Published in final edited form as: Integr Biol (Camb). 2018 Apr 23;10(4):242–252. doi: 10.1039/c7ib00173h

Figure 2. An in vitro microfluidic model of metastatic extravasation and invasion.

Figure 2.

a) Device design. Device consists of two adjacent channels separated by trapezoid-shaped posts. The top perfusion channel (dimensions 100 μm high × 400 μm wide × 10 mm long) is attached to a resistor that slows flow to create physiologically relevant shear (resitor not shown). Endothelial cells are seeded in this perfusion channel and form an endothelial monolayer around the channel. The bottom tissue compartment (100 μm high × 700 μm wide × 10 cm long) is filled with collagen that is polymerized to create a 3D tissue adjacent to the endothelial monolayer. b) Brightfield image of experimental imaging area with MDA-MB-231 eGFP cells adhered to the endothelium and beginning to transmigrate. Scale bar 100 μm. Left inset: Second harmonic generation microscopy image of collagen fibers after polymerizaion. Scale bar 20 μm. Right inset: Brightfield image of MDA-MB-231 eGFP cells beginning transmigration into the tissue compartment. c) Walls of endothelial perfusion channel. Tight junctions of endothelial cells are stained with CD-31 (red), nuclei with hoescht (blue). These images show that there is a coherent layer of endothelial cells on all four sides of the channel walls.
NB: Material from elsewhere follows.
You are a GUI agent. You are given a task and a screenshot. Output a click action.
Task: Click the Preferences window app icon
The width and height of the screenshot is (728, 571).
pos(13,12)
Scale Bar 100 μm d) Diffusion profile across the endothelial barrier. To measure endothelial permeability to protein sized molecules, 48 μg/ml 150 kDa TRITC dextran was added to the endothelial cell coated perfusion channel. A line scan of the normalized fluorescent intensity, shown here, illustrates the behavior of the endothelial barrier over time. The endothelial barrier is evident as a sharp drop in fluoresence intensity and shows a slight increase at two hours as fluorescent tracer slowly passes through.